Register binding is the process through which register arguments to an instruction can be determined to be matching. Consider the example described below in Table 1.
User-defined IODL description |
Actual Trace Instructions |
addq a b c |
addq t3, t6, t7 |
addq d * e |
addq t1, a1, t2 |
mulq c e * |
mulq t7, t2, t7 |
Table 1: Sample Register Bindings
Initially, the register-binding table is empty. Register binding is done when the pattern matcher notices that it can create a mapping from the actual machine registers to the user-created virtual register names. In the first instruction, the pattern-matcher would map the string name ‘a’ to the register t3, the string name ‘b’ to the register t6, and the string name ‘c’ to the register t7. In the second instruction, the pattern-matcher would map the string name ‘d’ to the register t1 and map the string name ‘e’ to the register t2. Since the instruction uses a wildcard, the match to the a1 register is not stored in the registry-binding table. Finally, in the third instruction, the values of the string name ‘c’ would be looked up in the binding table and it would successfully match with the machine register t7, the string name ‘e’ would also successfully match with the machine register t2. Because the destination register of the third IODL instruction is a wildcard, it does not matter that this machine register is also bound to the string name ‘c’.
Focusing on the hot spots in the execution of a program allows the pattern matcher to concentrate on the sections that will offer the greatest improvement. While the pattern matcher can handle the an entire program, only analyzing a relatively small portion at a time is useful because it keeps the number of possible combinations of instructions, which directly affects the search time, manageable. A profiling tool can be used to determine which sections of the code are executed most frequently, and thus would be most beneficial to examine. Additionally, some of the complex instructions we want to optimize for may replace multiple iterations of a loop with a single instruction.
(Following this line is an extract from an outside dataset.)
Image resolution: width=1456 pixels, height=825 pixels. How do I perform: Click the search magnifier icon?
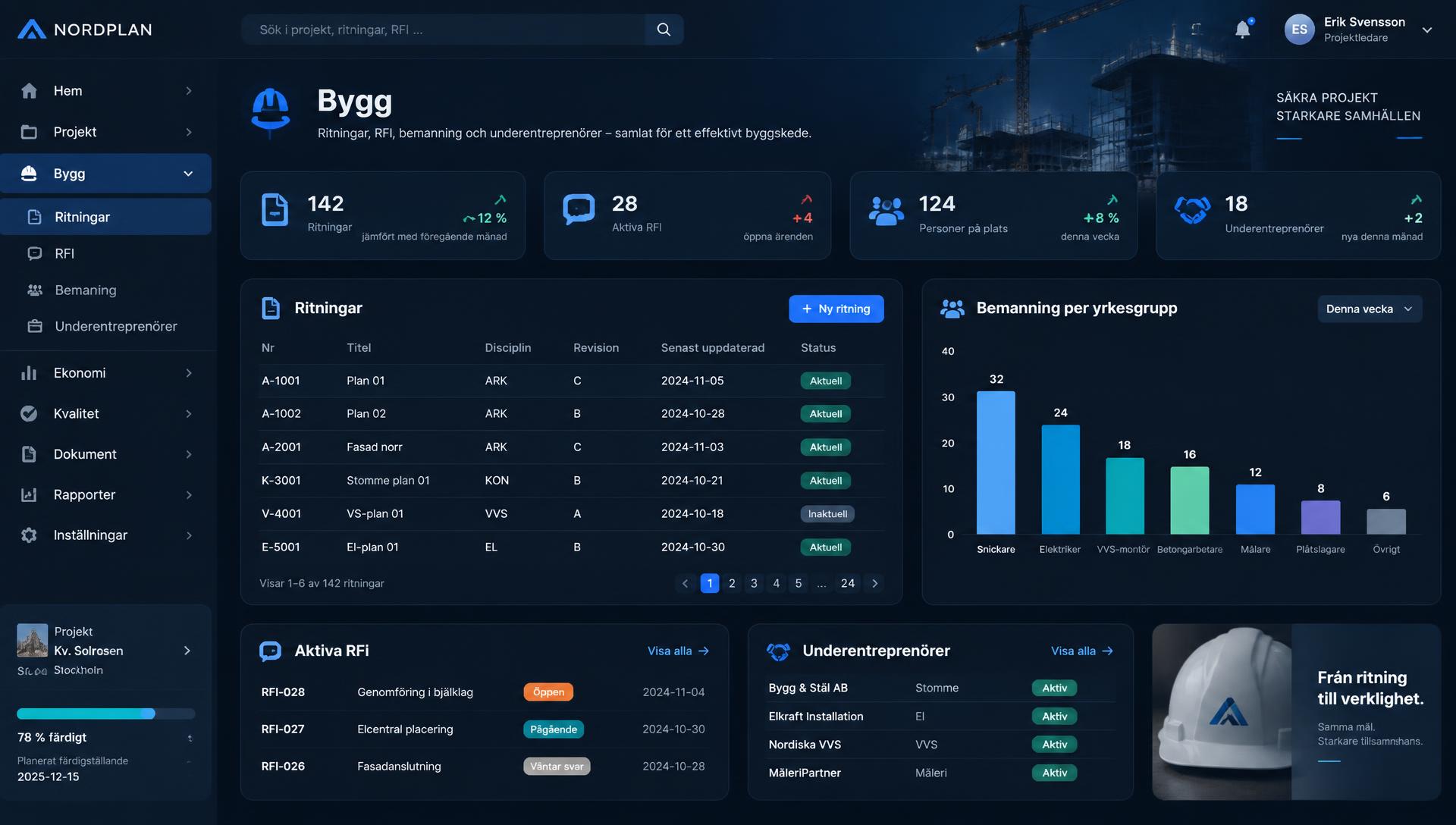click(x=664, y=30)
In order to determine if the loop is executed at least enough times to be able use such an instruction, we need a trace of the order in which basic block are executed. Finally, knowing the execution frequency of basic blocks and the commonly taken path will allow the programmer, or other optimizer, to choose the most optimal substitution from the set of possible optimizations.
The Hot Spot Trace Generator collects all the necessary data necessary to do this and provides it to the pattern matcher. It consists of two halves - trace collection and hotspot detection. The trace collection half uses Atom [3] to instrument an Alpha binary so that it is functionally identical to the original binary except that it also writes a file indicating which basic blocks are executed. Once the trace file has been generated it is given as input to the hotspot extractor. The hot spot extractor is a Perl script that examines the trace and the assembly source file and produces a trace for each hotspot found. The user can select the number of hotspots desired, the length of the trace desired, and the minimum iterations through that hot spot the trace must contain. An example of its use is:
hotspot gzip.dis gzip.trace 20 1000 10
The script counts the execution frequencies of each basic block and finds the most common one. It then steps through the trace beginning at the first occurrence of that block, printing out instructions until either there are enough instructions, or the block has been executed enough times. The process is then repeated for the next most frequent block until enough hotspots have been output. If two (or more) blocks repeat in series, as would happen for blocks that are part of the same loop, the other block's instructions will be output in trace order as well. The tool remembers this, however, and will skip the hotspot starting at the other block, since that hotspot will be the same as the first one, with a shifted starting point. The optimization of logging only the starting addresses of basic blocks in the trace reduces the size of the trace file significantly, but requires that the script read the other instructions in the block from the assembly file, which is a small cost.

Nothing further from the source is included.